The development of clean and sustainable biofuel generation from sustainable feedstock using an integrated process intensification approach like hydrodynamic cavitation (HC) is essential now. The current research is a 'first of its kind' where hydrodynamic cavitation is integrated with heterogeneous catalyst, i.e. TiO_2, to prepare thumba methyl esters (TME). So far, no studies on biodiesel production using heterogeneous catalysts using HC are reported in the literature. Experiments were performed with an optimized orifice plate to investigate the effects of operating parameters viz., Thumba oil to methanol molar ratio (1:4–1:8), TiO₂ concentration (1–1.4% by weight of oil), and operating temperature (50 °C to 70 °C). Maximum triglyceride conversion (71.8%) was obtained at thumba oil to methanol ratio of 1:6, TiO₂ concentration of 1.2% weight percentage and operating temperature of 60 °C in hydrodynamic cavitation reactor within 1 h at 5 bar. The cavitational yield for HC was found to be 9.3 × 10⁻⁶ moles L/J, which was almost 27% higher than the value for the conventional approach (3.37 × 10⁻⁷ moles L/J). The experimental data fitted second-order reaction kinetics w.r.t limiting reactant, i.e., thumba oil and first-order w.r.t excess reactant, i.e., methanol. The pre-exponential factor (k₀) and activation energy (E) of the alcoholysis reaction was found to be 82.26 L² mol⁻² min⁻¹ and 15.44 kJ/mol, respectively. The thermodynamic analysis suggested that the alcoholysis of the thumba oil followed the endergonic reaction pathway. Thumba methyl ester (TME) synthesized via this intensified approach is a novel and energy-efficient method compared to the conventional method.
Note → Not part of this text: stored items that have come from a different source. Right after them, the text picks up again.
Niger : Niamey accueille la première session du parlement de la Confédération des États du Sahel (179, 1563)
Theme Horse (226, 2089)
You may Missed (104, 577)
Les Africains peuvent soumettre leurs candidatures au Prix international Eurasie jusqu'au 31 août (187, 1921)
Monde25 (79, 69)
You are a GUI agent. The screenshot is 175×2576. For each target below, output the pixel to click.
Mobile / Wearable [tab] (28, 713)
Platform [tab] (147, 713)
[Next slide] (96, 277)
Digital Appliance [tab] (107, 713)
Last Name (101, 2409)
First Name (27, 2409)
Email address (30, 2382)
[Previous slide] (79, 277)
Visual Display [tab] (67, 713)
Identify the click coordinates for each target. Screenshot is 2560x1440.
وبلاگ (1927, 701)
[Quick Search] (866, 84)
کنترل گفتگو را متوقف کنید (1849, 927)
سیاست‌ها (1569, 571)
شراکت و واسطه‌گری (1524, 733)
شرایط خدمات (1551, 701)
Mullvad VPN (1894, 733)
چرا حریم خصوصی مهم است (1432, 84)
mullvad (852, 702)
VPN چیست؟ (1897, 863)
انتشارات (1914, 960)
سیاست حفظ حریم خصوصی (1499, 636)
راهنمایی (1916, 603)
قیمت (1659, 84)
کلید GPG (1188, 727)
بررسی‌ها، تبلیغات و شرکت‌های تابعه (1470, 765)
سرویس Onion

使用水动力空化 (HC) 等综合过程强化方法，从可持续原料中开发清洁和可持续的生物燃料现在至关重要。目前的研究是“同类中的首创”，其中流体动力空化与非均相催化剂（即 TiO _{2 ）相结合，}以制备拇指甲基酯 (TME)。到目前为止，文献中还没有关于使用 HC 的非均相催化剂生产生物柴油的研究。使用优化的孔板进行实验以研究操作参数的影响，即 Thumba 油与甲醇的摩尔比 (1:4–1:8)、TiO ₂浓度（油重量的 1-1.4%）和工作温度（50 °C 至 70 °C）。最大甘油三酯转化率 (71.8%) 是在 1:6 的拇指油与甲醇比例、1.2% 重量百分比的TiO ₂浓度和 60 °C 的操作温度下，在 5 bar压力下在 1 小时内在流体动力空化反应器中获得。发现 HC 的空化产率为 9.3 × 10 ^-6摩尔 L/J，比传统方法的值（3.37 × 10 ^-7摩尔 L/J）高出近 27% 。实验数据拟合了限制反应物（即拇指油）和一级反应物（即甲醇）的二级反应动力学。指数前因子 (k ₀)和醇解反应的活化能(E)分别为82.26 L ² mol ^-2 min ^-1和15.44 kJ/mol。热力学分析表明，图巴油的醇解遵循吸能反应途径。与传统方法相比，通过这种强化方法合成的拇指甲基酯 (TME) 是一种新颖且节能的方法。